太陽星座と月星座が出そろったら、次のように書き出してみてください。

  • 太陽星座:(例:獅子座)→ 意識的に表現している自分、生きる目的の方向性
  • 月星座:(例:蟹座)→ 無意識に求めている安心感、感情の傾向

そのうえで、自分に問いかけてみてください。
「人前での自分(太陽)」と「一人の時、または親しい人といる時の自分(月)」に、どんな違いを感じるか。
仕事の場では太陽星座的な性質が前面に出て、家庭やプライベートでは月星座的な性質が強く出る、というように、場面ごとの違いに気づく方も多いはずです。

さらに、月は約29.5日で新月から満月を経て次の新月に戻る「月相」を繰り返しています。
占星術の実践では、新月を新しい意図を定めるタイミング、満月を手放しや区切りのタイミングとして捉える考え方もあります。
自分の月星座が持つとされるテーマと、今の月相を重ね合わせて「今、自分の内側で何が満ちてきているか」を眺めてみるのも、月という天体との付き合い方の一つです。

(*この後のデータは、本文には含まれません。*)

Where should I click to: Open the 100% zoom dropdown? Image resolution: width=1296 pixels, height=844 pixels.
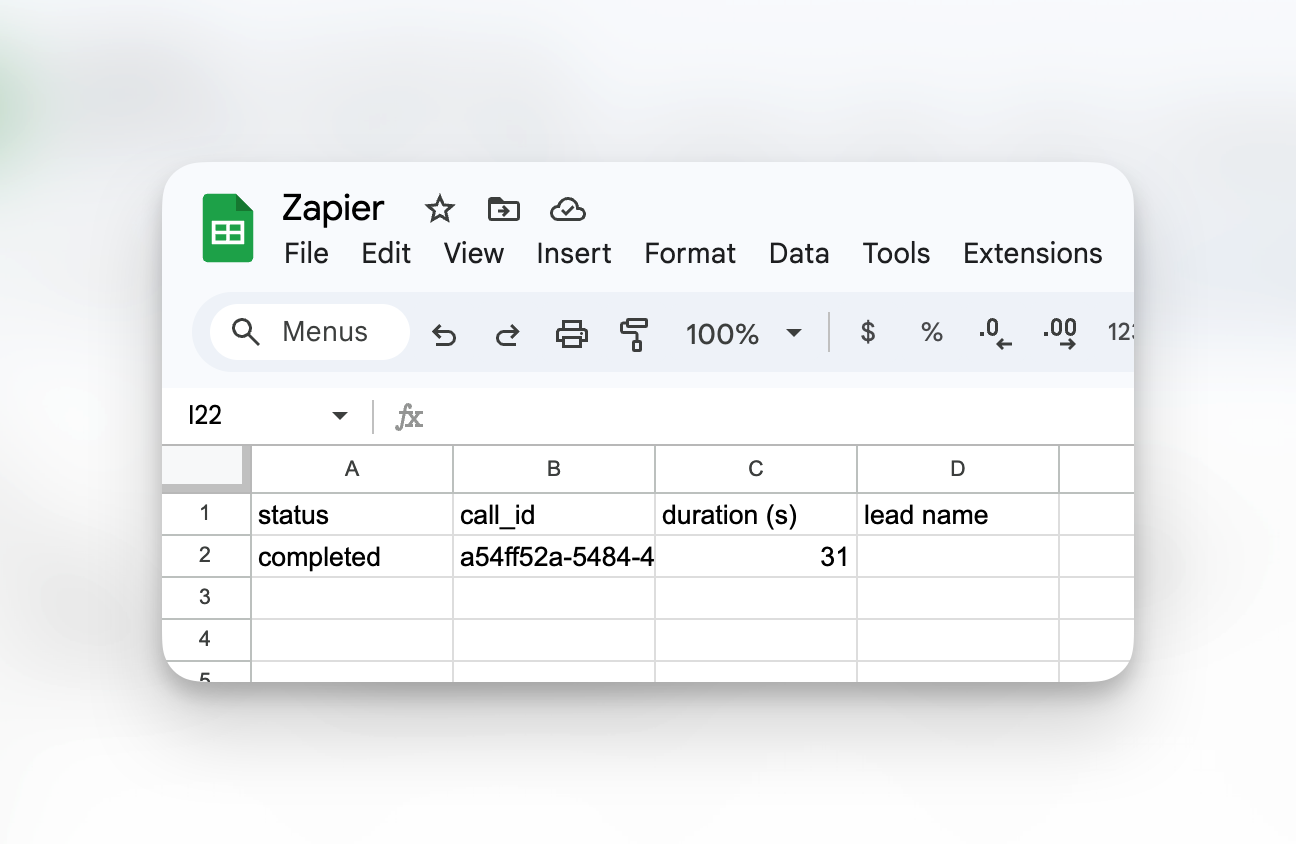pos(744,333)
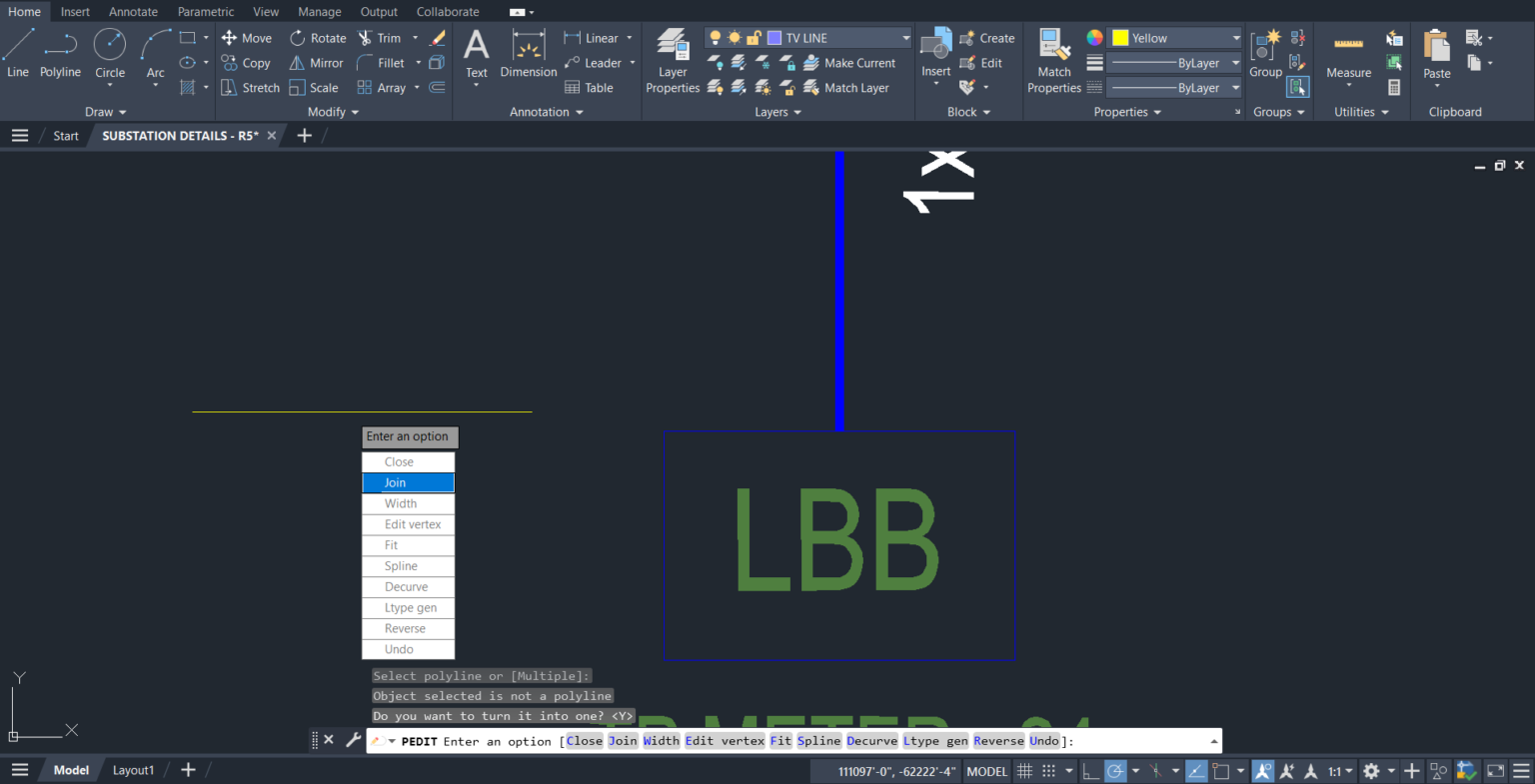Toggle Ortho mode in the status bar
1535x784 pixels.
pos(1090,770)
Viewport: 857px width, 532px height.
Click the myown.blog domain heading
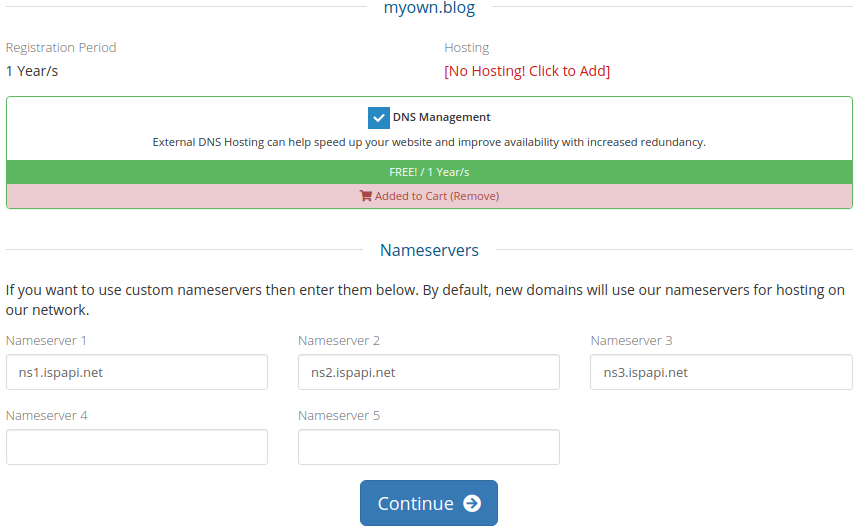pos(429,9)
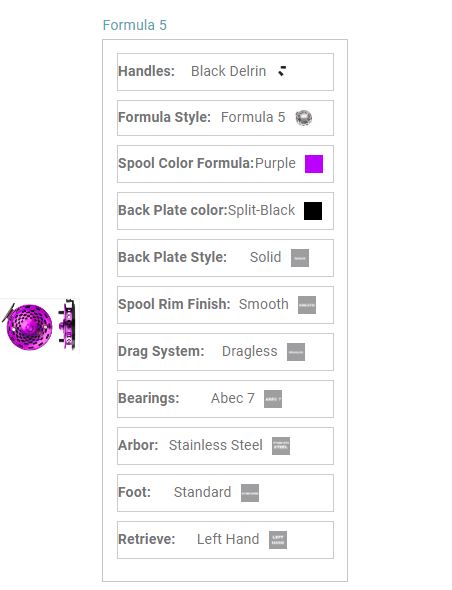Click the Dragless drag system icon
The image size is (452, 590).
[x=296, y=352]
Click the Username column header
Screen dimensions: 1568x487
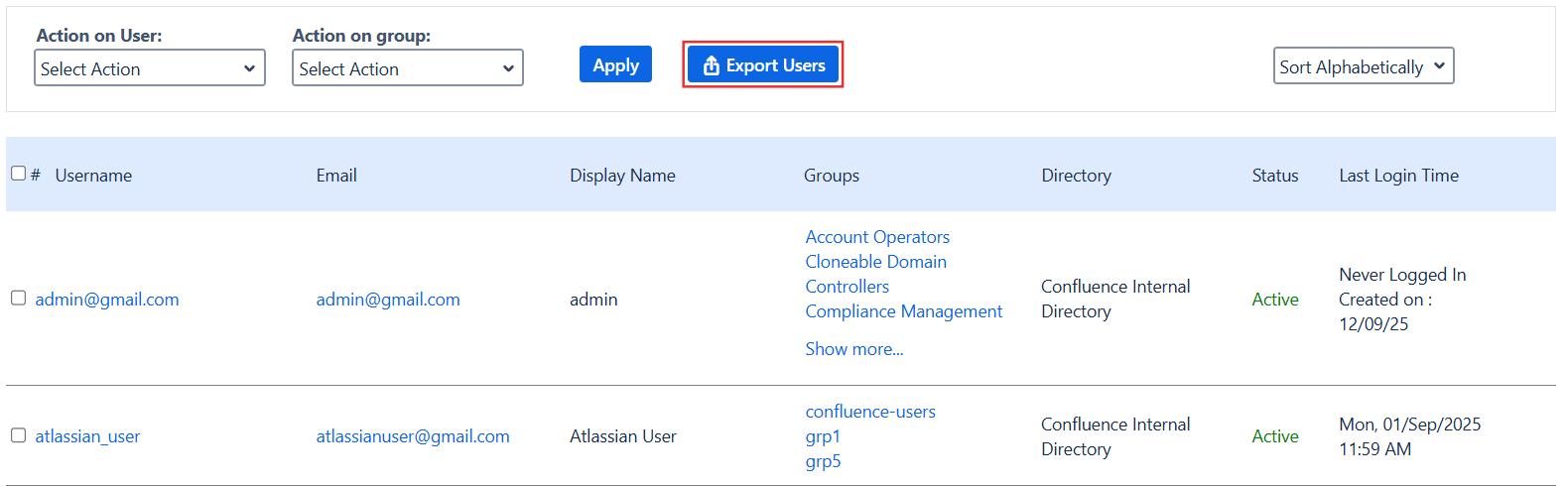[x=93, y=176]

これまで紹介してきた12星座・主要5惑星・外惑星・太陽と月は、いずれも占星術というひとつの体系の中で、それぞれ異なる角度から一人の人間を読み解こうとする要素です。
どれか一つが「本当の自分」を決定づけるのではなく、複数の視点を重ね合わせることで、より多層的な自己理解に近づいていく。
これが占星術という体系の面白さと言えます。

星座・惑星・太陽と月という基本要素を押さえたら、次のステップとして「ハウス(宮)」や「アスペクト(天体同士の角度関係)」といった、より発展的な読み方に触れていくこともできます。
ハウスは、天体がどの人生領域で働くかを示す枠組みであり、アスペクトは、天体同士がどのように影響し合っているかを示す関係性です。
これらはまた別の機会に取り上げますが、まずは今回紹介した基本要素を通して、自分という存在を多角的に眺める視点に慣れていただければと思います。